2014 Russia-Ukraine War

BMD-1 in the 2014 Russia-Ukraine War

Ukrainian BMD-1 airborne fighting vehicles and Russian BMD-1KSh-A command variants are documented in the 2014 Russia-Ukraine War through Ukrainian official battlefield history and visually confirmed Russian loss records.

Evidence Map

ClaimSources
A Ukrainian 25th Airborne Brigade BMD-1 was used in the April-July 2014 fighting around Kramatorsk and Sloviansk.

Sources: Symbol of Military Valor BMD-1 Memorial Opened in Donetsk Region

The 25th Airborne Brigade operated in eastern Ukraine during the 2014 Donbas phase, including Kramatorsk, Sloviansk, Luhansk Airport, and related operations.

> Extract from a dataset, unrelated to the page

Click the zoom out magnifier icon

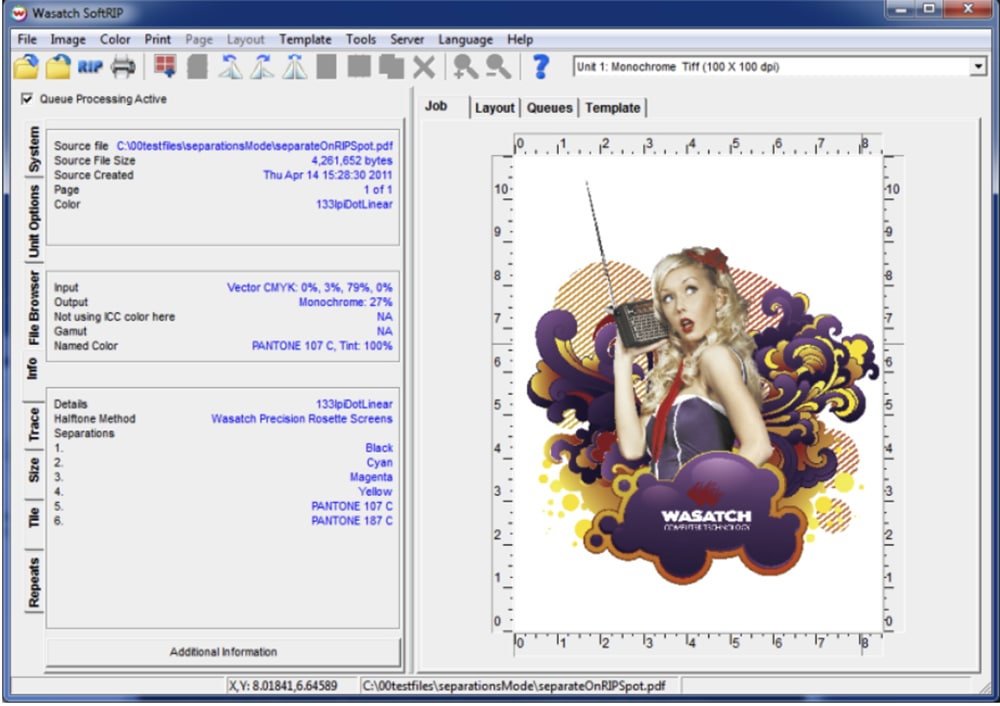[x=498, y=67]
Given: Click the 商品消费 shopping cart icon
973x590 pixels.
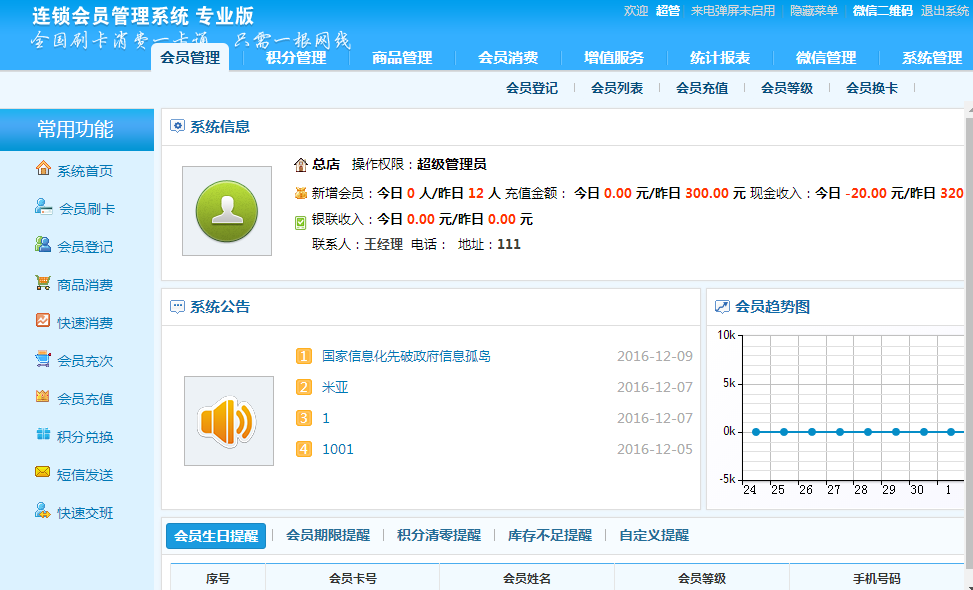Looking at the screenshot, I should click(x=41, y=283).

Sources: 25th Dnipropetrovsk Airborne Brigade Faithful to the Oath, 25th Airborne Brigade Official History

Russian forces fielded BMD-1KSh-A command vehicles during the full-scale invasion phase, with visually confirmed destroyed and captured examples.

Sources: Oryx Russian Equipment Losses in Ukraine

Timeline

BMD-1 In 2014 Russia-Ukraine War

  1. 25th Airborne Brigade withdraws from Crimea

    Ukraine Crisis Media Center reported that 25th Airborne Brigade personnel returned from Crimea to mainland Ukraine in late March 2014 with weapons and military equipment.

    Sources: 25th Dnipropetrovsk Airborne Brigade Faithful to the Oath

  2. BMD-1 tied to Kramatorsk and Sloviansk fighting

    The Ukrainian Air Assault Forces later described a 25th Airborne Brigade BMD-1 as having been in battles around Kramatorsk and Sloviansk from April to July 2014.

    Sources: Symbol of Military Valor BMD-1 Memorial Opened in Donetsk Region

  3. Kramatorsk checkpoint defense

    The official 25th Airborne Brigade history describes the brigade defending a strategic checkpoint at Kramatorsk on June 9, 2014.

    Sources: 25th Airborne Brigade Official History

  4. Sloviansk fighting

    The official 25th Airborne Brigade history states that brigade forces helped repel an assault by militant heavy-equipment columns near Sloviansk and entered the city with other Ukrainian units later the same day.

    Sources: 25th Airborne Brigade Official History

  5. Russian BMD-1KSh-A losses enter the full-scale war record

    Oryx's visually confirmed Russian equipment-loss list for the invasion of Ukraine records BMD-1KSh-A command vehicles as destroyed or captured.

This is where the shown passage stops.